Há vários anos fornecendo equipamentos para plantas de grande escala na área de celulose e papel, tem beneficiado os projetos de escala comercial para as indústrias de biorrefinaria. Não obstante, dedicamos os últimos 10 anos para juntar as experiências já existentes com as necessidades da indústria de etanol de segunda geração, com o intuito de minimizar o risco do escalonamento, fornecendo equipamentos e sistemas customizados.
Esses sistemas podem ser aperfeiçoados para minimizar o consumo energético, o consumo de químicos e o custo do investimento. Portanto essa é uma etapa sensível e requer uma otimização cuidadosa. Aspectos como tipo de pré-tratamento são de grande relevância, tanto no aspecto operacional quanto em seu design, por refletir diretamente no Capex e no Opex de um projeto. Cada projeto possui uma abordagem diferente, dependendo da rota adotada e do seu produto final desejado.
Além disso, considerando a atual realidade brasileira, o etanol de segunda geração é uma saída inteligente para o mercado sucro-
alcooleiro, pois, utilizando uma biomassa já existente e que hoje é tratada como resíduo, pode-se aumentar a capacidade produtiva com a mesma área plantada. A beleza do etanol celulósico está justamente aí, agregar valor a algo que vem sendo tratado como resíduo, sem empregar um maior uso de áreas plantadas.
Alguns anos atrás, o etanol celulósico parecia uma realidade distante, do ponto de vista econômico. Todas as tecnologias aqui mencionadas possuem esforços P&D e estão embasadas em casos reais de projetos de larga escala, tornando o que era distante uma coisa presente e viva, fato este justificado pelos recentes projetos em andamento.

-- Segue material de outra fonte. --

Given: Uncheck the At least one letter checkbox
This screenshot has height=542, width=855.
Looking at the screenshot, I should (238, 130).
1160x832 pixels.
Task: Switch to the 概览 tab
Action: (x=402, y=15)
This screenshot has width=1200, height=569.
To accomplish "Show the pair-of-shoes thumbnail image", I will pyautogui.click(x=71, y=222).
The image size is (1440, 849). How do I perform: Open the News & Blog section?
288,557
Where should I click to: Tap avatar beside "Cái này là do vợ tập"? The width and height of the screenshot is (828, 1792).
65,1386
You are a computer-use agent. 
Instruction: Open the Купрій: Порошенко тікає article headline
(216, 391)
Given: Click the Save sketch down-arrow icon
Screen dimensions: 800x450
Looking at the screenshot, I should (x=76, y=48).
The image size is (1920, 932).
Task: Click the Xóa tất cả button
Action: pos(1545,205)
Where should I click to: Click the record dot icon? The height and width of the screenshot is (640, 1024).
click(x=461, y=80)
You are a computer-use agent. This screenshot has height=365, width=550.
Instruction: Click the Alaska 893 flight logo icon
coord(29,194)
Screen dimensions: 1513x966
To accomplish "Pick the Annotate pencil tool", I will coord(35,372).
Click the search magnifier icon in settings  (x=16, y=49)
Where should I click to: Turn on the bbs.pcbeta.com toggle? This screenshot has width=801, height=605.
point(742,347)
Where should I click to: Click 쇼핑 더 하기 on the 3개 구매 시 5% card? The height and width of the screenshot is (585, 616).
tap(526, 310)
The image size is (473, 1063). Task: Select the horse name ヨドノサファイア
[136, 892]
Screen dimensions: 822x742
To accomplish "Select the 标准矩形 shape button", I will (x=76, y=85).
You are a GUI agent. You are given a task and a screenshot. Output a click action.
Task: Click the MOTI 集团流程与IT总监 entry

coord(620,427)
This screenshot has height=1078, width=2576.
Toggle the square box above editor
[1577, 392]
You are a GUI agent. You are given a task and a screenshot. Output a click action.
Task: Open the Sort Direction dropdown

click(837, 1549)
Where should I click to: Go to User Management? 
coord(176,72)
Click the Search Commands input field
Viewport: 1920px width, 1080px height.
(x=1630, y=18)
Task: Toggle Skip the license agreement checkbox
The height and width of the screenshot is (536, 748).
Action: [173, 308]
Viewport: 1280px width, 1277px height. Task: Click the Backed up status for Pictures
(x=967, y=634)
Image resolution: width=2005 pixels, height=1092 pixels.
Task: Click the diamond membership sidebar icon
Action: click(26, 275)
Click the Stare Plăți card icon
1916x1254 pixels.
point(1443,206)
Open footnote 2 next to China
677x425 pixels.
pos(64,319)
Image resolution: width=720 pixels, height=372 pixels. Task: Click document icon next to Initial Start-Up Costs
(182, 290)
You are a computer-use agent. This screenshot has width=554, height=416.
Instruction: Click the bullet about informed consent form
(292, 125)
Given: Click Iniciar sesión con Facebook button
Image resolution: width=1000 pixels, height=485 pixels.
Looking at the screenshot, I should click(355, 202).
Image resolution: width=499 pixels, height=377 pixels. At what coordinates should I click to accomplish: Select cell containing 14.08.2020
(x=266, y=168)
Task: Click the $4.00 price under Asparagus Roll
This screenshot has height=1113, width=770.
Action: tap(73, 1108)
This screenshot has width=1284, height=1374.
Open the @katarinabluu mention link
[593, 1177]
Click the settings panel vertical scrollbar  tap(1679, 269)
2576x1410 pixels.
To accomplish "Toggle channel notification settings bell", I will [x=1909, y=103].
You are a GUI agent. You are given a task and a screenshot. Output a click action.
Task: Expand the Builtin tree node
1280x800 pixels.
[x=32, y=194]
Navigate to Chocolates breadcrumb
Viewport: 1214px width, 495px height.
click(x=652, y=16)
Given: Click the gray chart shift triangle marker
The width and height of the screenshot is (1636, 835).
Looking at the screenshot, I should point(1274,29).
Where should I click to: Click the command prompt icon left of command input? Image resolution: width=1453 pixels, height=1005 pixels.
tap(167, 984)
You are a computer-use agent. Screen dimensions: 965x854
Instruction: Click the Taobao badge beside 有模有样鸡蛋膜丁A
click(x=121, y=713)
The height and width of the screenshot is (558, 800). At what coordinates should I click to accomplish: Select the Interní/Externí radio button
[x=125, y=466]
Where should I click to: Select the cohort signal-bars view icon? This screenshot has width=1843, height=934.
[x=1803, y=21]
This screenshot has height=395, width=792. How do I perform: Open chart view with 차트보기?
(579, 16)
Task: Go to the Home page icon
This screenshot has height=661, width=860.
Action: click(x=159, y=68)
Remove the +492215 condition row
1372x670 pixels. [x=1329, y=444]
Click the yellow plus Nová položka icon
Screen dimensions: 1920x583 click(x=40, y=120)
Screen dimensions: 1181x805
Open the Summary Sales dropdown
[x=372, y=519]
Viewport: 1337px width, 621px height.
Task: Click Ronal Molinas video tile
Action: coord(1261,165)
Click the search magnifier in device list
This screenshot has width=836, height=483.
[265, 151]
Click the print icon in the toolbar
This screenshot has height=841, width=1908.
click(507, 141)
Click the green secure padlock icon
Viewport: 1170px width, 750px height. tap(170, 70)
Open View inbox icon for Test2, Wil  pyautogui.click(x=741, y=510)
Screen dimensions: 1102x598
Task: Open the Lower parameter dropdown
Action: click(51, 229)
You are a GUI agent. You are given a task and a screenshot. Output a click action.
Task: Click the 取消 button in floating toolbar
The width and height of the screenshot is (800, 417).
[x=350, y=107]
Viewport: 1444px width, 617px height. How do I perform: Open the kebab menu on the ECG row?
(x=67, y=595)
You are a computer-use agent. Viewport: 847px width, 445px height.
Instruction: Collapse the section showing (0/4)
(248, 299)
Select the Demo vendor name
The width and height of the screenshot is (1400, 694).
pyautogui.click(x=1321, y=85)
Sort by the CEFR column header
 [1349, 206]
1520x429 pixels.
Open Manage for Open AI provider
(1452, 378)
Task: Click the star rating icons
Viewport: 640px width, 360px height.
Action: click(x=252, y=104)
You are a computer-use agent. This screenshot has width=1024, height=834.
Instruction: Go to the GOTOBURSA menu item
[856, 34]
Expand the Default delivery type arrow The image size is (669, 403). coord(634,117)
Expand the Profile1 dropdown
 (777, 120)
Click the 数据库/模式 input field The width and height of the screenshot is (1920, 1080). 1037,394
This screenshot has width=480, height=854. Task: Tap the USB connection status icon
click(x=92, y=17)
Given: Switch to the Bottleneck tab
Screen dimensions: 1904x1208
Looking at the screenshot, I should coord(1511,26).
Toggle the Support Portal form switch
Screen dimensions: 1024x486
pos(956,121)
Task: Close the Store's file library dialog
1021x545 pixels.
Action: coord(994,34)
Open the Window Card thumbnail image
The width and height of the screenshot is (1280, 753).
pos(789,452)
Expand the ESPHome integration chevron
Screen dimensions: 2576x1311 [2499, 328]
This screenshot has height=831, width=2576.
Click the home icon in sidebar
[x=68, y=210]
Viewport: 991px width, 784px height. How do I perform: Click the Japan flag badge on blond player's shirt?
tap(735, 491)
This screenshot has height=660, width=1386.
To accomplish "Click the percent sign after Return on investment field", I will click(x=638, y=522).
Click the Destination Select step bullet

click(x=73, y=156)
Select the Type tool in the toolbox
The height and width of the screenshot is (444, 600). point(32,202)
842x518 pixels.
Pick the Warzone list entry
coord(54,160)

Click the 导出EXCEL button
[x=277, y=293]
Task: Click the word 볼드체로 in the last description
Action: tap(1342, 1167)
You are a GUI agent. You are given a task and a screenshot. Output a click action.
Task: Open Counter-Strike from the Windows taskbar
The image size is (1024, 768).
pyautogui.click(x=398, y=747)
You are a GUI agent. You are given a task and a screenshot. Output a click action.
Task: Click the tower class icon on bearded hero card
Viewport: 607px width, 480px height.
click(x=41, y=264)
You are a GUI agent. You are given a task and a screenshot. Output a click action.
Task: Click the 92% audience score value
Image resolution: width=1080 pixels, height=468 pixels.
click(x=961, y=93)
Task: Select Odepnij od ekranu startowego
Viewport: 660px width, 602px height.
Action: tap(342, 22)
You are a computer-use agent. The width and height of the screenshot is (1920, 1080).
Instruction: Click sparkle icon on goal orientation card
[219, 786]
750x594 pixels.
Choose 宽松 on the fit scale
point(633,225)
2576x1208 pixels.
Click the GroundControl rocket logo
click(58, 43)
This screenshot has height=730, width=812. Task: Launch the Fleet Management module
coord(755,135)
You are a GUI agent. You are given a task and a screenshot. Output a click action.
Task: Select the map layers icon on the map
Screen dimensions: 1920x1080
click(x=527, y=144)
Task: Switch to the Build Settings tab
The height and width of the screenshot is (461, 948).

Possuimos algumas referências de escala comercial, como a Chemtex, na Itália, POET, nos EUA, e um sistema em escala demonstrativa para o CTC, no Brasil. Vendo esses projetos se tornando realidade, é um bom indicativo de que a indústria está trilhando o caminho certo na produção de combustíveis sustentáveis e de que todos os esforços para apoiá-los foram válidos.